A quel punto Lorena fece qualche passo in avanti. Si chinò ad osservare la scena, toccandosi le ginocchia con le mani, e stando sempre attenta a non sporgersi troppo in là. Osservava divertita quell’obbrobrio lattescente dimenarsi ripetutamente come un pesce preso all’amo, scosso da brividi convulsi causati dal dolore. Ad un tratto la bestia si irrigidì e smise di muoversi. Finalmente il Grande Terrore aveva cessato di esistere, vinto da quei lunghi e silenziosi assassini d’acciaio. Proprio come nelle previsioni di Leonardo.
Le labbra di Lorena a quel punto si schiusero partorendo un sorriso diabolico.

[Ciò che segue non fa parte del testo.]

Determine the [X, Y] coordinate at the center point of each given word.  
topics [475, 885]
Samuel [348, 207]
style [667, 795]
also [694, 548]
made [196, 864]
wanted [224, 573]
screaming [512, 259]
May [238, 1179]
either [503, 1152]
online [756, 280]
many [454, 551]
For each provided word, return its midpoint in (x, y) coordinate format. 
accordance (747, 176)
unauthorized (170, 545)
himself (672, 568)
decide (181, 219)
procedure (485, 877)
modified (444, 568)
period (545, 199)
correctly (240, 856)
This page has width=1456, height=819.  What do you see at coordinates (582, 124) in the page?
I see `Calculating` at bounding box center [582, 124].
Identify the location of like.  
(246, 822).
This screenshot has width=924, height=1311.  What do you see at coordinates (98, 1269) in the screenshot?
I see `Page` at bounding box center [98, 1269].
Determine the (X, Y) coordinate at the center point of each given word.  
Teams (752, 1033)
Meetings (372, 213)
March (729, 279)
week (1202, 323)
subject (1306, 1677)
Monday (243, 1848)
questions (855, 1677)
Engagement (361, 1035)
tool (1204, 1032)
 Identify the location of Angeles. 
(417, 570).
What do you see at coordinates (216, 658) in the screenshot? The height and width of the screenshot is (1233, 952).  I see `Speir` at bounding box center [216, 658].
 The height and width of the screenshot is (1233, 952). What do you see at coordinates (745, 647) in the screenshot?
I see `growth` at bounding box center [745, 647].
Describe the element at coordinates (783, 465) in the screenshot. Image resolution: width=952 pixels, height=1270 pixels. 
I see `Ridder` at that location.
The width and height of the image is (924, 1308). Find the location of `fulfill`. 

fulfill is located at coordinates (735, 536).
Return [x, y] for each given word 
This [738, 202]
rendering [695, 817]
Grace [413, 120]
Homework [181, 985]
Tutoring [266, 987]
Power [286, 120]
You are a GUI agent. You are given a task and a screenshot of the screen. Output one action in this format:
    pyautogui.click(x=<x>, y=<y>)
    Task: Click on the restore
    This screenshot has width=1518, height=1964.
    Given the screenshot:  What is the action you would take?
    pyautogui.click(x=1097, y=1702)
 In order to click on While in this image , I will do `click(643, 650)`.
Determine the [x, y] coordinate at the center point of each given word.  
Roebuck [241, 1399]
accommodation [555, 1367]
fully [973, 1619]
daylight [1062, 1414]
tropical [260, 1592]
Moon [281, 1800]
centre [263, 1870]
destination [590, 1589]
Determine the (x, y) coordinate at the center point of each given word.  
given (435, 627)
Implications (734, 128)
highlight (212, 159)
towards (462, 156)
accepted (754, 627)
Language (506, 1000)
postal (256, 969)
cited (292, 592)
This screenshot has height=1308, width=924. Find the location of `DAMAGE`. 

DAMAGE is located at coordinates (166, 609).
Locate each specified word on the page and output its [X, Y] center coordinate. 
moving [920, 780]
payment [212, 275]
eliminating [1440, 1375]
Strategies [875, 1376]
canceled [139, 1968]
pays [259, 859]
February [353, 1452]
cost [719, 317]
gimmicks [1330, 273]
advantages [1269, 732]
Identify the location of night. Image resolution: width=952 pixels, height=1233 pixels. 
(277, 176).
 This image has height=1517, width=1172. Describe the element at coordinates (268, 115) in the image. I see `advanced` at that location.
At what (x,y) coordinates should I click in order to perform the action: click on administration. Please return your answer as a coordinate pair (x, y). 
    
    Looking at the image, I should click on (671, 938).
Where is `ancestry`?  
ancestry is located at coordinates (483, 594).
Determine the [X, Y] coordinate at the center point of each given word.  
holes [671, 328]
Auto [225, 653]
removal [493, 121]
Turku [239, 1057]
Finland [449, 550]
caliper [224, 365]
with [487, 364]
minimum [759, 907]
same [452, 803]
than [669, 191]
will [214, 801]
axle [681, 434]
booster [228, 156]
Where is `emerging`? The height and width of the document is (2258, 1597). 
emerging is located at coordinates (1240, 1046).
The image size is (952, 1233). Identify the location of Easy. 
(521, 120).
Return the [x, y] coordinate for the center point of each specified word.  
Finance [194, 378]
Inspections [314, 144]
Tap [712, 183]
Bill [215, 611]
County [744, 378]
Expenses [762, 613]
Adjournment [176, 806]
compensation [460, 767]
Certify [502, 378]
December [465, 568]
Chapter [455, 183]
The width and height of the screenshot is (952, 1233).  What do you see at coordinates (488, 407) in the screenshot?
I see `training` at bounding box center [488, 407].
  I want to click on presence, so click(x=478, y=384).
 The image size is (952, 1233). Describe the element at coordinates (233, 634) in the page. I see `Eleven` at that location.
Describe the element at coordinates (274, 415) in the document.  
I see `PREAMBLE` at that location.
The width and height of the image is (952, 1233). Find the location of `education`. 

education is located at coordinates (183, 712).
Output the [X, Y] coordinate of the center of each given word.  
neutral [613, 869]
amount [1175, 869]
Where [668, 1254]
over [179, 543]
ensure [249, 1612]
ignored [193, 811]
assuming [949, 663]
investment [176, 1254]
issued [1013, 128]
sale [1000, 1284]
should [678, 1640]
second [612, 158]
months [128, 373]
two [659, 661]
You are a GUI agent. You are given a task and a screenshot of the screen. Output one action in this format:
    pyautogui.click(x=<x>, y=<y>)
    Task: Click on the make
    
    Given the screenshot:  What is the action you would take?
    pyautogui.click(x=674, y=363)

Il sorriso di una ragazzina che aveva già in sé l’astuzia di una donna adulta.
Requiescat in pace, pensò facendogli un ironico cenno di saluto con la mano.

Le auto della polizia e dei carabinieri si stavano dirigendo verso la fattoria a sirene spiegate. Non è difficile rintracciare una lumaca: basta seguirne la scia. Ovvio. Lorena stava andando loro incontro. Camminava con aria trionfante nel sentiero in mezzo agli ulivi. Ulivi che se ne stavano tutt’intorno alla fattoria come sinistre sentinelle. Il vento faceva agitare come serpenti i suoi riccioli corvini. All’orizzonte, intanto, il cielo era incendiato dai colori del tramonto.
Sull’intera valle, aleggiava un ombra. L’ombra del genio. Molti credono alla reincarnazione, molti altri invece no. Ma era proprio quello che stava accadendo in quel momento.
Leonardo da Vinci riviveva in Lorena.